[English translation of Ekonomistas post.]
In a new paper, ”Why Leaning Against the Wind is the Wrong Monetary Policy for Sweden,” which was presented at an NBER conference in Tokyo, June 20-21, I explain and summarize why leaning against the wind is the wrong monetary policy in Sweden. According to the Riksbank’s own calculations, the benefit of this policy, in the form of lower risks from household debt, is completely insignificant compared to the cost in terms of higher unemployment and lower inflation. Since inflation has fallen much below the inflation target and households’ inflation expectations, the policy has instead actually increased households’ real debt burden and, if anything, increased any risks from the debt. Thereby, it has made more difficult the work of Finansinspektionens (FI, the Swedish FSA) to reduce any such risks.

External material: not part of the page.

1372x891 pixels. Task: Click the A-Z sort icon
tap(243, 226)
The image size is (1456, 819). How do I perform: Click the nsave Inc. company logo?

“Leaning against the wind” is a monetary policy that is tighter than what is justified in order to achieve the inflation target and also to support Swedish economic policy’s most important goal, full employment. It thus leads to lower inflation than the inflation target and higher unemployment than a long-run sustainable rate. The Riksbank has rather aggressively been leaning against the wind the last few years, with the purpose of reducing household indebtedness and thereby any risks from it.
Leaning against the wind would be justified in Sweden under two conditions: (1) The macroprudential policy of FI is insufficient in reducing any risks from household debt. (2) A higher policy rate leads to benefits in the form of lower risks of a future crisis; benefits that are larger than the costs in terms of higher unemployment and lower inflation the next few years.
Regarding condition (1), the FI has already taken several actions, which have reduced any risks from household debt. It has introduced a loan-to-value cap for mortgages, increased risk weights on mortgages, increased capital and liquidity requirements for systemically important banks, and proposed that banks suggest individually adapted amortizations plans to their borrowers. The FI considers these actions sufficient at present, but is monitoring the developments and is prepared to take additional action if justified. It is difficult to maintain that macroprudential policy in Sweden would be insufficient.
Regarding condition (2), I show in some detail in the paper that the Riksbank’s own calculations imply that the benefit of a higher policy rate, in the form of possible both lower probability and less depth of a future crisis, instead of exceeding the cost is completely negligible compared to the cost. Expressed in terms of a lower expected future unemployment, the benefit is only about 0.0038 times the cost in the form of higher unemployment during the next few years. That is, the benefit is only about 0.4 percent of the cost.
Thus, none of the conditions that would together justify leaning against the wind in Sweden are satisfied. Without any noticeable benefits, the Riksbank’s leaning against the wind the last few years has led to high costs in the form of a higher unemployment rate, arguably about 1.2 percentage points higher than necessary, and an inflation rate around zero, that is, 2 percentage points lower than the inflation target and household inflation expectations.
That inflation the last few years has fallen much below the target and household expectations has actually implied that the households’ real debt burden has increased substantially. The real value of a given loan has in two and half years become 5 percent larger than if inflation had equaled the target. This has, if anything, increased any risks from household debt rather than reduced them. Thereby it has made the FI’s work to reduce any such risks more difficult. As the FI writes in its latest stability report (p. 12 of the full report in Swedish, so far only a summary of the report is available in English; hence my translation from Swedish here):
A lower inflation rate than expected contributes to increasing the real debt burden, that is, debt relative to the general price level. This may in turn contribute to the building up of financial risks and make it more difficult for households, firms, governments, and countries to manage their balance sheets. If inflation becomes negative during a longer period, there is deflation, in which case a further increasing debt burden and expectations about falling prices may lead to falling aggregate demand and thereby even lower prices. As the experience of Japan since the 1990s has shown, such a spiral may be difficult to break out of.
Thus, it is difficult not to conclude that the Riksbank’s leaning against the wind is the wrong monetary policy for Sweden.
 The paper was presented with the working title “Inflation Targeting and Leaning Against the Wind: A Case Study.” A shorter version, with the title “Inflation Targeting and ‘Leaning against the Wind’,” has been published in International Journal of Central Banking (June 2014).